How to complete this task:
Your output should be the line with "Where should I click to: Expand" followed by every remaining line of the entries, reproduced exactly.

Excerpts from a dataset
********

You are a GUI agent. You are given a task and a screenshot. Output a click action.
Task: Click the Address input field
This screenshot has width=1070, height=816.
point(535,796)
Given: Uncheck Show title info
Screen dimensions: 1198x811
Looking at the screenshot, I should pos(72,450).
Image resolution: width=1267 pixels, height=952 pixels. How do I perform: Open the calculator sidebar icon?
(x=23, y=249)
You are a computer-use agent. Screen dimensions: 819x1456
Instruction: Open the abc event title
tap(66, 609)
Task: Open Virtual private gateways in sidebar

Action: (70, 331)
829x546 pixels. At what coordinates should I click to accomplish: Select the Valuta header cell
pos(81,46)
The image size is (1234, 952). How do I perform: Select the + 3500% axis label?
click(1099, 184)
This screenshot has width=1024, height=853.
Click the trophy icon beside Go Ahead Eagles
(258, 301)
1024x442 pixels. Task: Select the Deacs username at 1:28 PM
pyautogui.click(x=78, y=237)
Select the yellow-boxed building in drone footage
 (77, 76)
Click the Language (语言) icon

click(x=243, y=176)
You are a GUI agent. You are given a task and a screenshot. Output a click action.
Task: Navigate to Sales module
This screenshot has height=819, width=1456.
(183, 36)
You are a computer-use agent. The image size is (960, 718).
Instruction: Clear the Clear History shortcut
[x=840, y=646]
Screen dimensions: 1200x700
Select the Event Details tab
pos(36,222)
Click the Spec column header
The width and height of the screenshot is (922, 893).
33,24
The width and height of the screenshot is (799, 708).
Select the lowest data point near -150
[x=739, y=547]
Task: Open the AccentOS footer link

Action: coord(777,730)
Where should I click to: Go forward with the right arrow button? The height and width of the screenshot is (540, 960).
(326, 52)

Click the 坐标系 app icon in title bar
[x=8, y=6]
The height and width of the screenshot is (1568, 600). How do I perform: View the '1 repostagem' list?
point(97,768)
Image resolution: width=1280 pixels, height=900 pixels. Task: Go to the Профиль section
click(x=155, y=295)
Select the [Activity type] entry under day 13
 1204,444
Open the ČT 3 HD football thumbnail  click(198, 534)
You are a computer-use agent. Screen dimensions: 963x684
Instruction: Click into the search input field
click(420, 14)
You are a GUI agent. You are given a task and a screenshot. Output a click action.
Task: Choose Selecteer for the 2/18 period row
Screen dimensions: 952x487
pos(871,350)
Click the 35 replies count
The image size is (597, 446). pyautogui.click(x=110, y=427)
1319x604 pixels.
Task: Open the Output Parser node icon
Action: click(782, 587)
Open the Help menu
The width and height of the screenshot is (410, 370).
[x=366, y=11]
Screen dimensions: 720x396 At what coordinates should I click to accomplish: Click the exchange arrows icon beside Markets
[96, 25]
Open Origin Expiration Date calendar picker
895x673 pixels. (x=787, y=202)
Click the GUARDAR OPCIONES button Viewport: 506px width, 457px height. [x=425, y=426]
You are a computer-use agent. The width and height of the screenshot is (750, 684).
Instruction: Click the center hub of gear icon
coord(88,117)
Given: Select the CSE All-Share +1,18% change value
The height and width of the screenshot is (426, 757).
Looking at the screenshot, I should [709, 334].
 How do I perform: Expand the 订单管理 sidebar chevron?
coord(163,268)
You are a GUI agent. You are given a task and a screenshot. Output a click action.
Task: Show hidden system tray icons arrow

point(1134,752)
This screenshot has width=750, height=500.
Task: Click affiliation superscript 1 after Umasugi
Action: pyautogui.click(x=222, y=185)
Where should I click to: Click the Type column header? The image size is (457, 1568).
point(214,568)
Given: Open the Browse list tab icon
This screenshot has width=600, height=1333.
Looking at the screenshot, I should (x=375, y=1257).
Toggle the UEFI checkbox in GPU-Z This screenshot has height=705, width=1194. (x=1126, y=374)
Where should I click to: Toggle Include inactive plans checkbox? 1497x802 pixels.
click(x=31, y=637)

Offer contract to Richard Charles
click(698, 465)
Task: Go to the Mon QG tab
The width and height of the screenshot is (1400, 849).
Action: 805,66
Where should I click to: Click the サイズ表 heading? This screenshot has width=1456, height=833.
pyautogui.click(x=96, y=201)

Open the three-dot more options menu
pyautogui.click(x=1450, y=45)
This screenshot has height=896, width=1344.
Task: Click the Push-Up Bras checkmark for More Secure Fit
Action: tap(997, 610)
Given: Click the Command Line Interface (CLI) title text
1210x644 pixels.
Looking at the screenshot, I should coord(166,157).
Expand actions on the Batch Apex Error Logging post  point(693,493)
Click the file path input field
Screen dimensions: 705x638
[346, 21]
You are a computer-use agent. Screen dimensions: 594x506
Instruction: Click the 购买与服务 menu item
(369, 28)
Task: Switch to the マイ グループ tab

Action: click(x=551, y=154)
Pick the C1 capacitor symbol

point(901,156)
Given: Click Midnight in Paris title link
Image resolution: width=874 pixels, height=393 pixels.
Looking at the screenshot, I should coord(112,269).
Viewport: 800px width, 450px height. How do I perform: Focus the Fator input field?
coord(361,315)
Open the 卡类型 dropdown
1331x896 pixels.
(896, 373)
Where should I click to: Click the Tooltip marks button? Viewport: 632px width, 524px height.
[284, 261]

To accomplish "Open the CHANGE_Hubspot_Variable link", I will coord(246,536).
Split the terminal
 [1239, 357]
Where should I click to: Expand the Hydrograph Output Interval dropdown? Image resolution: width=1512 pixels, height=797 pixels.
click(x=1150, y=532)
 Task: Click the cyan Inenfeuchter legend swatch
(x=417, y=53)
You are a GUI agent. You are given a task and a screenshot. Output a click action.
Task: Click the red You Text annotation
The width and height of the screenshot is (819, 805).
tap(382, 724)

********

Output:
Where should I click to: Expand the Hydrograph Output Interval dropdown? Image resolution: width=1512 pixels, height=797 pixels.
click(x=1150, y=532)
 Task: Click the cyan Inenfeuchter legend swatch
(x=417, y=53)
You are a GUI agent. You are given a task and a screenshot. Output a click action.
Task: Click the red You Text annotation
The width and height of the screenshot is (819, 805).
tap(382, 724)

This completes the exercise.